Lavoro richiesto -
1/ Ricopia parola per parola il passo dell'estratto sulle origini del kabuki che comincia con "Questo spettacolo nuovo" e va avanti fino a "e altre compagnie.".
2/ Secondo l'estratto sulle origini del kabuki, in che anno fu emanato l'editto che vietava alle donne di recitare o danzare sulla scena?

··· Estratto ···

Sono i primi anni del XVII secolo. In un tempio shintoista la danzatrice sacra Okuni [1572-1613] – gloria al suo nome! – un giorno si alza e scende per strada, si ferma in una piazza popolare di Kyoto e comincia a danzare: balla e intona canti religiosi, facendo tintinnare un campanello. Ha deciso di danzare non più per il dio e i sacerdoti, nel tempio in penombra, ma in strada, tra le bancarelle del mercato, per gli ortolani, i pescatori e gli arti­giani.

La gente ne fu lieta, il mercato fu colmo di gioia, arrivarono anche altre danzatrici con i loro campanelli, i ventagli, gli amanti – famoso per la sua bellezza era l’amante di Okuni, di nome Nagoya Sansaburō – e danzavano di piazza in piazza. All’inizio si trattava di danze sacre, ma poi il repertorio si ampliò a balli popolari comici improvvisati e questi giochi vennero chiamati kabuki, che secondo l’ideogramma cinese significa “danza e canto”, ma in giapponese “perdo il mio equilibrio, faccio pazzie”.

Questo spettacolo nuovo e allegro conquistò presto il popolo e Okuni con il suo amante e alcune altre danzatrici fondarono una compagnia stabile. Le prime rappresentazioni accompagnate da tamburi e flauti (balli, canzoni, pantomime, farse) ebbero luogo nel letto asciutto del fiume Kamo, che attraversa Kyoto.

Il successo fu straordinario e le grandi città come Edo e Osaka se li contendevano perché venissero ad allietare lavoratori, mercanti e artigiani, e cominciarono le tournées, con nuove danzatrici e altre compagnie.

Di sera, dopo la giornata di lavoro, al mercato spirava un vento di gioia. Com’era naturale, le belle danzatrici erano corteggiate e furono al centro di scandali; dopo lo spettacolo, il letto asciutto del fiume risuonava di risa e gemiti d’amore, e gli onesti padri di famiglia che si trovavano a passare sui ponti ne erano inorriditi. Finché un giorno, nel 1629, fu emanato il terribile editto: “Per la difesa della pubblica moralità alle donne è vietato recitare o danzare sulla scena”.

··· Materiale fornito ···

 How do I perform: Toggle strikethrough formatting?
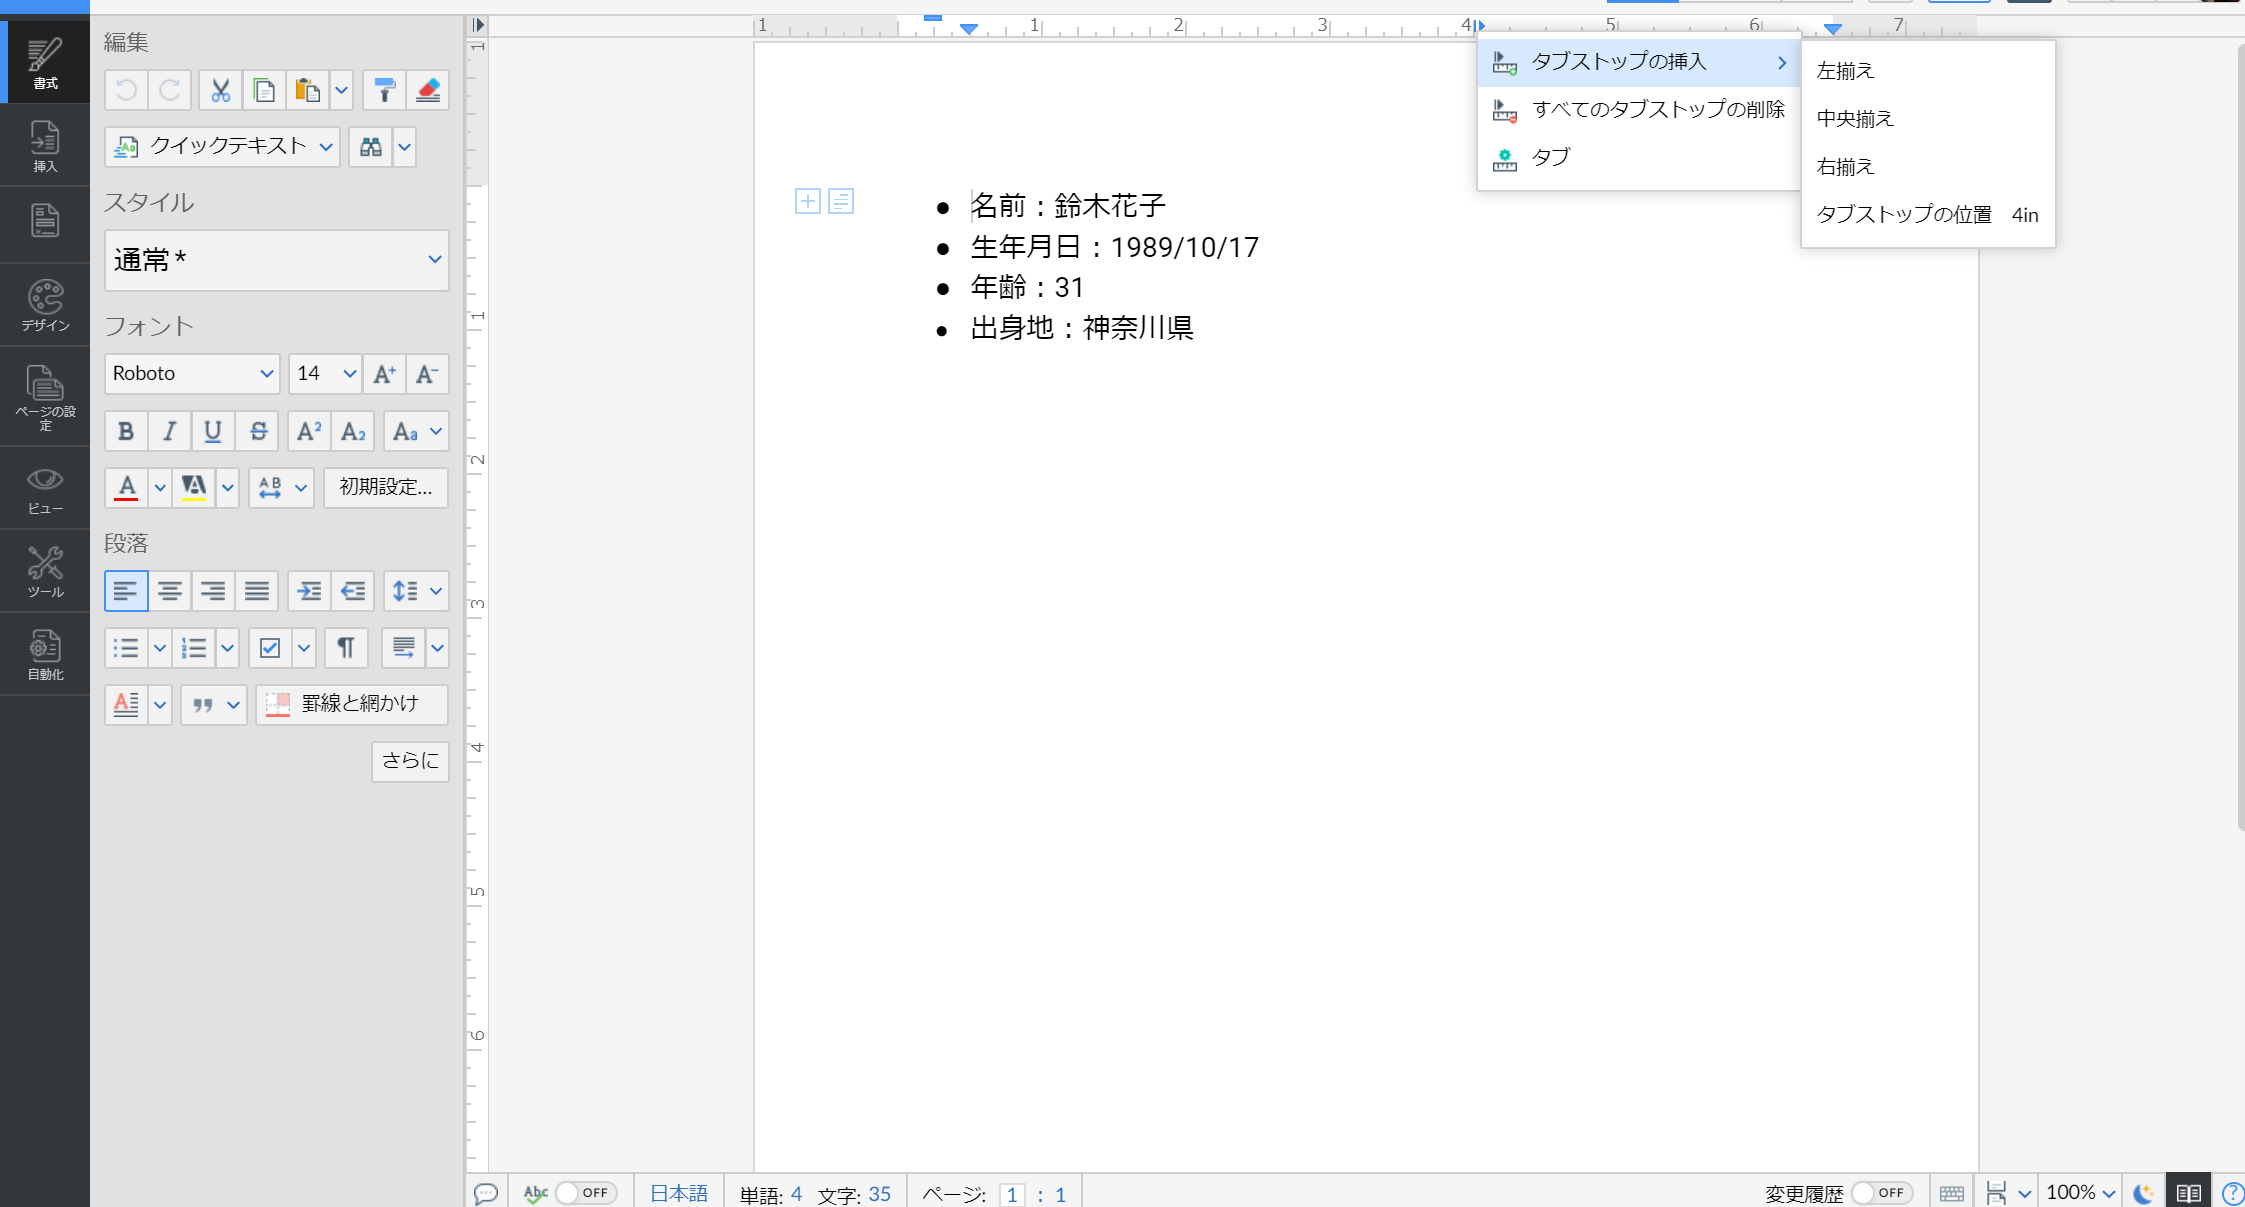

···

Soluzioni -
1/
Questo spettacolo nuovo e allegro conquistò presto il popolo e Okuni con il suo amante e alcune altre danzatrici fondarono una compagnia stabile. Le prime rappresentazioni accompagnate da tamburi e flauti (balli, canzoni, pantomime, farse) ebbero luogo nel letto asciutto del fiume Kamo, che attraversa Kyoto.

Il successo fu straordinario e le grandi città come Edo e Osaka se li contendevano perché venissero ad allietare lavoratori, mercanti e artigiani, e cominciarono le tournées, con nuove danzatrici e altre compagnie.

2/ Nel 1629.